— START RECORD EXTRACTS —

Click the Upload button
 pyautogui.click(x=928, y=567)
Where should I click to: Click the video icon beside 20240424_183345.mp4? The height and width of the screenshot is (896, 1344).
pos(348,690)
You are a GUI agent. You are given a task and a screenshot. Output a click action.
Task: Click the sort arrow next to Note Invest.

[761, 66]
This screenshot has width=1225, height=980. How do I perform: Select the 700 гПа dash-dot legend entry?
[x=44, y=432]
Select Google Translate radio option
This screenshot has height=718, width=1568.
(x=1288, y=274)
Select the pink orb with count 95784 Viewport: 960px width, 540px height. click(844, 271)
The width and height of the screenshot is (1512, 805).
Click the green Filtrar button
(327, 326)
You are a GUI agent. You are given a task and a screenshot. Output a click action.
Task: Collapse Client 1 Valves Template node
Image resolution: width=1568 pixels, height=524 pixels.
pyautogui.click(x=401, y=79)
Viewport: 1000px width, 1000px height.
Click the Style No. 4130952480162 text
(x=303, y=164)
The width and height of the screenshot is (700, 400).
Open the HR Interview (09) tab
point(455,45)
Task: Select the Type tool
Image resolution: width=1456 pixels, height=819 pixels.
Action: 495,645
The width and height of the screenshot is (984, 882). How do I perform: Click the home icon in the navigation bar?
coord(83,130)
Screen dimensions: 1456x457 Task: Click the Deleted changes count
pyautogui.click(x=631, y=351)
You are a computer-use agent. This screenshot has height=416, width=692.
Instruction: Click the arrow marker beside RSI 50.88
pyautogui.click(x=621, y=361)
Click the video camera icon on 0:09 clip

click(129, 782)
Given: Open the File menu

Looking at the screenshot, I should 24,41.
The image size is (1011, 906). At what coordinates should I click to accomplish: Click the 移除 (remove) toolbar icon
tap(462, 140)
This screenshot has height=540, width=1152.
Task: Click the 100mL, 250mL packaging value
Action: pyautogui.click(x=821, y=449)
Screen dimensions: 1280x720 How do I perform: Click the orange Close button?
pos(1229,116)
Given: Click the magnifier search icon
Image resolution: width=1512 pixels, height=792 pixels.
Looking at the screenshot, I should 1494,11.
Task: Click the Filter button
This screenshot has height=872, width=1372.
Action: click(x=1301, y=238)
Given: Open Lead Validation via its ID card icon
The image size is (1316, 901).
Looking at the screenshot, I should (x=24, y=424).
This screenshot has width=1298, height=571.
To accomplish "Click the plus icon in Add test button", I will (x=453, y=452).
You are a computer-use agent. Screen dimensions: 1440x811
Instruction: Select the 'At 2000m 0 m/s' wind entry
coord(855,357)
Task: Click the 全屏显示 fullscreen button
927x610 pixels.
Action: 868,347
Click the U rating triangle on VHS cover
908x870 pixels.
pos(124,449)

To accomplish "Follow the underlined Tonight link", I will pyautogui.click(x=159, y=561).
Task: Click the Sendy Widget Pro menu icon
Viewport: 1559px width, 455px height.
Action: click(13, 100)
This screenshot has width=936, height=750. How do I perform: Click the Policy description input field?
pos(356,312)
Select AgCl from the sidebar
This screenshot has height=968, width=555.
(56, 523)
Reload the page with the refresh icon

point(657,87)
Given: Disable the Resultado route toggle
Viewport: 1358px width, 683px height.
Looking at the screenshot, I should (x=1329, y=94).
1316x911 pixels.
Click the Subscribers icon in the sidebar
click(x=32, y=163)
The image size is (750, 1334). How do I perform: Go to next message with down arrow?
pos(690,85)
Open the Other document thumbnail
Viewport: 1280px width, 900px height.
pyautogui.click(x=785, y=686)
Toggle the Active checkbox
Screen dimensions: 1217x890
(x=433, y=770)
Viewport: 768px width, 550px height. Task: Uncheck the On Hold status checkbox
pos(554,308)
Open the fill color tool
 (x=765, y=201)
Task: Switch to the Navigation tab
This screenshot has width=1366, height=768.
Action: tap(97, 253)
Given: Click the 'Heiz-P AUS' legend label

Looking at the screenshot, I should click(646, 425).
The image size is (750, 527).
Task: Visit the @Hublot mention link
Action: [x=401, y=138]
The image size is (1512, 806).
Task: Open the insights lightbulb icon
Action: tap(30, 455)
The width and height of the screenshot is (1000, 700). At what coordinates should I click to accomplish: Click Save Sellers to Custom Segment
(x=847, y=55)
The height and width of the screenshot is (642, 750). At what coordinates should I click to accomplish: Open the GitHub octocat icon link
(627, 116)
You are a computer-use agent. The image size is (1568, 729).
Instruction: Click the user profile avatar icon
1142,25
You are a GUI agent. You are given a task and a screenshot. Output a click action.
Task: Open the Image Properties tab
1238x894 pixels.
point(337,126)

— END RECORD EXTRACTS —

REQUIREMENTS: Arrange the data above as a Markdown table with two columns, Row and Line, putting each line in its own numbered row and leaving out blank lines.

SOLVED EXERCISE:
| Row | Line |
|---|---|
| 1 | Click the Upload button |
| 2 |  pyautogui.click(x=928, y=567) |
| 3 | Where should I click to: Click the video icon beside 20240424_183345.mp4? The height and width of the screenshot is (896, 1344). |
| 4 | pos(348,690) |
| 5 | You are a GUI agent. You are given a task and a screenshot. Output a click action. |
| 6 | Task: Click the sort arrow next to Note Invest. |
| 7 | [761, 66] |
| 8 | This screenshot has width=1225, height=980. How do I perform: Select the 700 гПа dash-dot legend entry? |
| 9 | [x=44, y=432] |
| 10 | Select Google Translate radio option |
| 11 | This screenshot has height=718, width=1568. |
| 12 | (x=1288, y=274) |
| 13 | Select the pink orb with count 95784 Viewport: 960px width, 540px height. click(844, 271) |
| 14 | The width and height of the screenshot is (1512, 805). |
| 15 | Click the green Filtrar button |
| 16 | (327, 326) |
| 17 | You are a GUI agent. You are given a task and a screenshot. Output a click action. |
| 18 | Task: Collapse Client 1 Valves Template node |
| 19 | Image resolution: width=1568 pixels, height=524 pixels. |
| 20 | pyautogui.click(x=401, y=79) |
| 21 | Viewport: 1000px width, 1000px height. |
| 22 | Click the Style No. 4130952480162 text |
| 23 | (x=303, y=164) |
| 24 | The width and height of the screenshot is (700, 400). |
| 25 | Open the HR Interview (09) tab |
| 26 | point(455,45) |
| 27 | Task: Select the Type tool |
| 28 | Image resolution: width=1456 pixels, height=819 pixels. |
| 29 | Action: 495,645 |
| 30 | The width and height of the screenshot is (984, 882). How do I perform: Click the home icon in the navigation bar? |
| 31 | coord(83,130) |
| 32 | Screen dimensions: 1456x457 Task: Click the Deleted changes count |
| 33 | pyautogui.click(x=631, y=351) |
| 34 | You are a computer-use agent. This screenshot has height=416, width=692. |
| 35 | Instruction: Click the arrow marker beside RSI 50.88 |
| 36 | pyautogui.click(x=621, y=361) |
| 37 | Click the video camera icon on 0:09 clip |
| 38 | click(129, 782) |
| 39 | Given: Open the File menu |
| 40 | Looking at the screenshot, I should 24,41. |
| 41 | The image size is (1011, 906). At what coordinates should I click to accomplish: Click the 移除 (remove) toolbar icon |
| 42 | tap(462, 140) |
| 43 | This screenshot has height=540, width=1152. |
| 44 | Task: Click the 100mL, 250mL packaging value |
| 45 | Action: pyautogui.click(x=821, y=449) |
| 46 | Screen dimensions: 1280x720 How do I perform: Click the orange Close button? |
| 47 | pos(1229,116) |
| 48 | Given: Click the magnifier search icon |
| 49 | Image resolution: width=1512 pixels, height=792 pixels. |
| 50 | Looking at the screenshot, I should 1494,11. |
| 51 | Task: Click the Filter button |
| 52 | This screenshot has height=872, width=1372. |
| 53 | Action: click(x=1301, y=238) |
| 54 | Given: Open Lead Validation via its ID card icon |
| 55 | The image size is (1316, 901). |
| 56 | Looking at the screenshot, I should (x=24, y=424). |
| 57 | This screenshot has width=1298, height=571. |
| 58 | To accomplish "Click the plus icon in Add test button", I will (x=453, y=452). |
| 59 | You are a computer-use agent. Screen dimensions: 1440x811 |
| 60 | Instruction: Select the 'At 2000m 0 m/s' wind entry |
| 61 | coord(855,357) |
| 62 | Task: Click the 全屏显示 fullscreen button |
| 63 | 927x610 pixels. |
| 64 | Action: 868,347 |
| 65 | Click the U rating triangle on VHS cover |
| 66 | 908x870 pixels. |
| 67 | pos(124,449) |
| 68 | To accomplish "Follow the underlined Tonight link", I will pyautogui.click(x=159, y=561). |
| 69 | Task: Click the Sendy Widget Pro menu icon |
| 70 | Viewport: 1559px width, 455px height. |
| 71 | Action: click(13, 100) |
| 72 | This screenshot has width=936, height=750. How do I perform: Click the Policy description input field? |
| 73 | pos(356,312) |
| 74 | Select AgCl from the sidebar |
| 75 | This screenshot has height=968, width=555. |
| 76 | (56, 523) |
| 77 | Reload the page with the refresh icon |
| 78 | point(657,87) |
| 79 | Given: Disable the Resultado route toggle |
| 80 | Viewport: 1358px width, 683px height. |
| 81 | Looking at the screenshot, I should (x=1329, y=94). |
| 82 | 1316x911 pixels. |
| 83 | Click the Subscribers icon in the sidebar |
| 84 | click(x=32, y=163) |
| 85 | The image size is (750, 1334). How do I perform: Go to next message with down arrow? |
| 86 | pos(690,85) |
| 87 | Open the Other document thumbnail |
| 88 | Viewport: 1280px width, 900px height. |
| 89 | pyautogui.click(x=785, y=686) |
| 90 | Toggle the Active checkbox |
| 91 | Screen dimensions: 1217x890 |
| 92 | (x=433, y=770) |
| 93 | Viewport: 768px width, 550px height. Task: Uncheck the On Hold status checkbox |
| 94 | pos(554,308) |
| 95 | Open the fill color tool |
| 96 |  (x=765, y=201) |
| 97 | Task: Switch to the Navigation tab |
| 98 | This screenshot has width=1366, height=768. |
| 99 | Action: tap(97, 253) |
| 100 | Given: Click the 'Heiz-P AUS' legend label |
| 101 | Looking at the screenshot, I should click(646, 425). |
| 102 | The image size is (750, 527). |
| 103 | Task: Visit the @Hublot mention link |
| 104 | Action: [x=401, y=138] |
| 105 | The image size is (1512, 806). |
| 106 | Task: Open the insights lightbulb icon |
| 107 | Action: tap(30, 455) |
| 108 | The width and height of the screenshot is (1000, 700). At what coordinates should I click to accomplish: Click Save Sellers to Custom Segment |
| 109 | (x=847, y=55) |
| 110 | The height and width of the screenshot is (642, 750). At what coordinates should I click to accomplish: Open the GitHub octocat icon link |
| 111 | (627, 116) |
| 112 | You are a computer-use agent. The image size is (1568, 729). |
| 113 | Instruction: Click the user profile avatar icon |
| 114 | 1142,25 |
| 115 | You are a GUI agent. You are given a task and a screenshot. Output a click action. |
| 116 | Task: Open the Image Properties tab |
| 117 | 1238x894 pixels. |
| 118 | point(337,126) |